Seeking to replace the Collegium system, the Centre in 2014 had set up the National Judicial Appointments Commission (NJAC) with amendments of the Constitution brought in to lay down a fresh procedure for the selection of judges. Instead of the Collegium, the Centre proposed a panel comprising the CJI as its chairperson and two other senior-most judges of the SC, the Union Law Minister, the Leader of Opposition in Lok Sabha and two other eminent personalities whose names were to be recommended by the Prime Minister.

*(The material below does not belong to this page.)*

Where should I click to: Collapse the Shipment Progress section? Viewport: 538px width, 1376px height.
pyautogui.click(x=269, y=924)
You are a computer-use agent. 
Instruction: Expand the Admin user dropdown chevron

But the legislations were challenged in SC on grounds of unconstitutionality and a five-judge bench of the apex court ruled that the involvement of the Union executive in deciding the composition of the NJAC, and their involvement, thus, injudicial appointments, violated the independence of the judiciary. The held in its 2015 judgment that appointments of judges through NJAC violated the principle of separation of powers, which is a basic feature of the Constitution.

What Has Been The Situation Like?

The recommendation of the collegium is made to the Union Law Ministry, which then forwards the names to the PM, which then are passed on to the President. The Centre can send back a name forwarded by the Collegium, but if the name is sent back again, the government has to clear it. However, there is no fixed timeline within which a name has to be recommended and cleared for the appointment of a judge.

Among the nine names recommnded by CJI Ramana is that of Justice BV Nagarathna of the Karnataka High Court who, if elevated, can become the first woman CJI.

Since the NJAC issue, successive CJIs have taken up the delay by the Centre on clearing names recommended by it only for the Centre to put the ball back in the top judiciary’s court, leading to an “unseemly blame-game between the government and the collegium through sworn affidavits".

Therefore, CJI Ramana’s move to send names for fresh appointments has been described as ending a “logjam" on the selection of judges.